D’après le TAQ, les SAP imposées par le MELCC à l’entreprise pour ne pas avoir préalablement obtenu de permis pour l’entreposage des pots de peinture à leur sortie de l’usine sont injustifiées.

Après analyse de la preuve, le Tribunal conclut qu’il serait déraisonnable de qualifier de matière résiduelle un résidu d’utilisation issu d’un processus de valorisation.

À la notion de « matières dangereuses résiduelles », le TAQ oppose celle de « produit manufacturé », tel que le suggère l’article 6 du Règlement sur les matières dangereuses, RLRQ c Q-2, r 32 (« RMD »). Ainsi, les juges considèrent qu’un produit nettoyé des éléments indésirables et reconditionné est un produit manufacturé, de sorte qu’il ne peut plus s’agir d’une matière résiduelle.
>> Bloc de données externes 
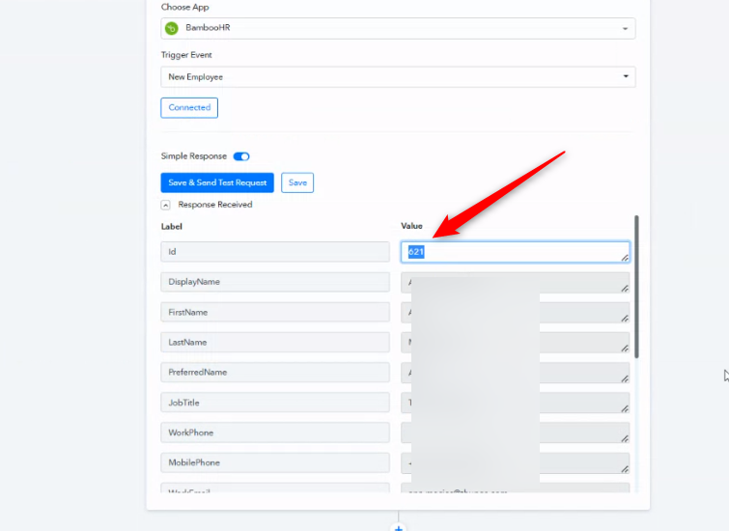The height and width of the screenshot is (531, 729).
Task: Click the BambooHR app logo icon
Action: pos(172,28)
Pour la première fois2, un tribunal québécois s’appuie sur la notion d’ « économie circulaire » pour justifier sa décision de ne pas faire obstacle à la valorisation de matières résiduelles.

En conséquence, le TAQ considère qu’un produit fabriqué à des fins commerciales, issu d’un procédé de traitement de matières dangereuses résiduelles, n’est pas visé par l’application de l’article 70.9 LQE et donc son entreposage n’est pas soumis à l’obtention d’une autorisation ministérielle au sens de la LQE.
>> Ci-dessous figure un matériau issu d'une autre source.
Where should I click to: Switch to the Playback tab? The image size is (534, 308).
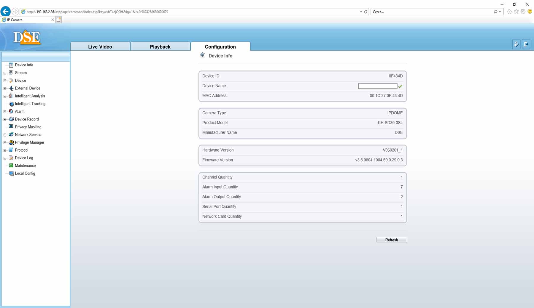160,47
Aperçu des nouvelles dispositions en matière d’entreposage de matières dangereuses résiduelles

Depuis le 23 mars 2018, la LQE prévoit un régime d’autorisation ministérielle unique, regroupant ainsi sous son article 22 l’ensemble des activités soumises à une telle autorisation, dont les permis concernant les matières dangereuses résiduelles.

L’entreposage de matières dangereuses résiduelles demeure conditionné à l’obtention d’une autorisation ministérielle en vertu de l’article 70.9 de la LQE renvoyant dorénavant à l’article 22 de cette même loi, sous réserve des exceptions en termes de quantité, prévues à l’article 118, alinéa 1, paragraphe 4 du RMD.

Cela étant, la définition d’une « matière dangereuse résiduelle » a été modifiée lors de cette dernière révision de la LQE.

Désormais, le deuxième alinéa de l’article 70.6 de la LQE dispose :

On entend par « matière dangereuse résiduelle », l’une des matières suivantes :

  • 1°   une matière dangereuse ayant été produite ou utilisée mais mise au rebut;
  • 2°   une matière dangereuse ayant été utilisée mais qui ne l’est plus pour la même fin ou une fin similaire à l’utilisation initiale;
  • 3°   une matière dangereuse ayant été produite ou détenue en vue de son utilisation mais qui est périmée;
  • 4°   une matière dangereuse ayant été produite ou utilisée et qui apparaît sur une liste établie par règlement du gouvernement ou appartient à une catégorie mentionnée sur cette liste.

Le paragraphe 2° de la nouvelle rédaction de l’article 70.6, alinéa 2 de la LQE prévoit ainsi que les matières dangereuses ayant été utilisées mais qui continuent de l’être pour la même fin ou une fin similaire à leur utilisation initiale, ne se qualifient pas de « matières dangereuses résiduelle ». Leur entreposage n’est alors pas soumis à l’obligation d’obtention d’une autorisation ministérielle en vertu de l’article 70.9 de la LQE ni aux conditions d’entreposage qu’impose le RMD.